INSTRUCTIONS FOR THE TASK: Reproduce each of the following entries exactly, line by line.

— BEGIN EXERCISE INPUT —

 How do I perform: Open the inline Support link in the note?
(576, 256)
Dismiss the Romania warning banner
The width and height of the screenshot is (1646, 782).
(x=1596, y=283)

— END EXERCISE INPUT —

CORRECT RESPONSE:
 How do I perform: Open the inline Support link in the note?
(576, 256)
Dismiss the Romania warning banner
The width and height of the screenshot is (1646, 782).
(x=1596, y=283)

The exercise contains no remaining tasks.